On Fri, 26 Oct 2007, Sven Schreiber wrote:
Riccardo (Jack) Lucchetti schrieb:
>
> A possible alternative may be the following: first, read all
> the data as if they were all strings. Then, with the data
> already in RAM, convert to numeric whenever possible. This
> way, you read the datafile only once, and the way stays open
> if we want, for instance, flag some of the variables as
> dummies or discrete variables straight away.
Jack's idea sounds good. If I understand correctly, it's an
approach to convert as much as possible to usable variables and
data, and inform the user about the rest. (Rather than throwing
errors and stopping.) That would be good.
I like Jack's idea too, with a couple of reservations.
First, I'm not too keen on reading all the data into RAM as
strings. To ensure no data loss, these strings would have to be
fairly long -- say 32 characters. Now with something like PUMS
you can have tens or hundreds of thousands of observations on
hundreds of variables. This makes for a big memory chunk when
stored as doubles, and perhaps 4 times as big when stored as
strings. So I tend to favour two passes.
Second, I think that attempting to parse all non-numeric stuff as
coded data should probably be governed by an explicit option.

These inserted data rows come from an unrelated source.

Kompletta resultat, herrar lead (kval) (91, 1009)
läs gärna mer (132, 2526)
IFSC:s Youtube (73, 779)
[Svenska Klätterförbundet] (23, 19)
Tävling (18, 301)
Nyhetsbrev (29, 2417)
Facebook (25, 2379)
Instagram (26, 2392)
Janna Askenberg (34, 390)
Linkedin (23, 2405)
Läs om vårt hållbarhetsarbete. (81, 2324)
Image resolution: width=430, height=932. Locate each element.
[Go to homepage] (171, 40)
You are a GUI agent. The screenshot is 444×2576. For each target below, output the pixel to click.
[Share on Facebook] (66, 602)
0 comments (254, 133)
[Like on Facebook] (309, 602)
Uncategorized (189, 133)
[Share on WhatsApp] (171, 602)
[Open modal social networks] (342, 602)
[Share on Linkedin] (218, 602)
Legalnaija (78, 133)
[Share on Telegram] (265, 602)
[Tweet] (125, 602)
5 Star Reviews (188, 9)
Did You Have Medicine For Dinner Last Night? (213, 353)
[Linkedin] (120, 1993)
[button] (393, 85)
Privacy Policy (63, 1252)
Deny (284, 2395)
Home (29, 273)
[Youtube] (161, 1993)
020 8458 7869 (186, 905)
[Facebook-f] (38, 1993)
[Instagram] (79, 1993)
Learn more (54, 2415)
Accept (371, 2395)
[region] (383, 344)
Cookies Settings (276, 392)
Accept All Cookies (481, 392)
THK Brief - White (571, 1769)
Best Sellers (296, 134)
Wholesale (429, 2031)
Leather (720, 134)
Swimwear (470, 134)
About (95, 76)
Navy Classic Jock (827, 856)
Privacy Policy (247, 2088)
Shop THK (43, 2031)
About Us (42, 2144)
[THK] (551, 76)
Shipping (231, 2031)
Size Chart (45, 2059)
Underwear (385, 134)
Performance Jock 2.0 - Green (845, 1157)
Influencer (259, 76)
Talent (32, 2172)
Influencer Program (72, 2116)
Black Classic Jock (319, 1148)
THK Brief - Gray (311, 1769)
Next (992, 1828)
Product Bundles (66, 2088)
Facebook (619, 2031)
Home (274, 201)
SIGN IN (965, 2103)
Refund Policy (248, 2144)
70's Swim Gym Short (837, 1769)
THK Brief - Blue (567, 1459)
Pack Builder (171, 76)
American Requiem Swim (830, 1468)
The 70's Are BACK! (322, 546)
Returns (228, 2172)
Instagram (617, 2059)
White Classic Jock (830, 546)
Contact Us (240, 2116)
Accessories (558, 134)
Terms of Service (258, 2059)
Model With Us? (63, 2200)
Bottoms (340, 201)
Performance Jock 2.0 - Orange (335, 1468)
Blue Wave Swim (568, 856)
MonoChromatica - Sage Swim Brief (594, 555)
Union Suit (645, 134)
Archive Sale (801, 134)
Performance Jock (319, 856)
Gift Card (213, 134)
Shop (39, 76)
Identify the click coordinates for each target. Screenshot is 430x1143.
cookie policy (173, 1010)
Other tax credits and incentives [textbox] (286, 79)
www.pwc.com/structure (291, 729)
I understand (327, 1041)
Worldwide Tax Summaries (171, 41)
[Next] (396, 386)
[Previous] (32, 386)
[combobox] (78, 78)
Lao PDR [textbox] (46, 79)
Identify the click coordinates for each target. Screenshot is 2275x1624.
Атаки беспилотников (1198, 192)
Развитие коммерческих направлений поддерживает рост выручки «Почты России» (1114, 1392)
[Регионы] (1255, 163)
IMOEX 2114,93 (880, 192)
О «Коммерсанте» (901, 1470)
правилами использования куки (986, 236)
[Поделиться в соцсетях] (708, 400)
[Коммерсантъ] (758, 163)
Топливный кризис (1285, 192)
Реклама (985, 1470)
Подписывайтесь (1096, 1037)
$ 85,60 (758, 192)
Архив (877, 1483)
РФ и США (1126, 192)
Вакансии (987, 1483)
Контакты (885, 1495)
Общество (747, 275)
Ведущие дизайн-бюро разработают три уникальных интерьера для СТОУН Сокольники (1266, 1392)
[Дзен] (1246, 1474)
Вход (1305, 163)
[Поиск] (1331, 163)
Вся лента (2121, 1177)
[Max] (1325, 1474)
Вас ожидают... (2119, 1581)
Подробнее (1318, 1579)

It'll work fine on a well-formed PUMS file, but could cause a
nasty mess with a very large data file that has a few extraneous
non-numeric characters in it, 100% CPU for a long time. Think of
a file with 200000 observations and a stray 'x' on the last row.
BTW, on a (only loosely) related issue, it would be useful if
gretl could handle files like some I recently downloaded from
the US BLS site; they report quarterly data with an additional
row for year averages, like so:
1950Q01 3.5
1950Q02 4.2
1950Q03 9.4
1950Q04 5.3
1950Q05 <you do the calc ;-)>
Yes, I've seen data of that sort too. I'll think about that
issue.
Allin.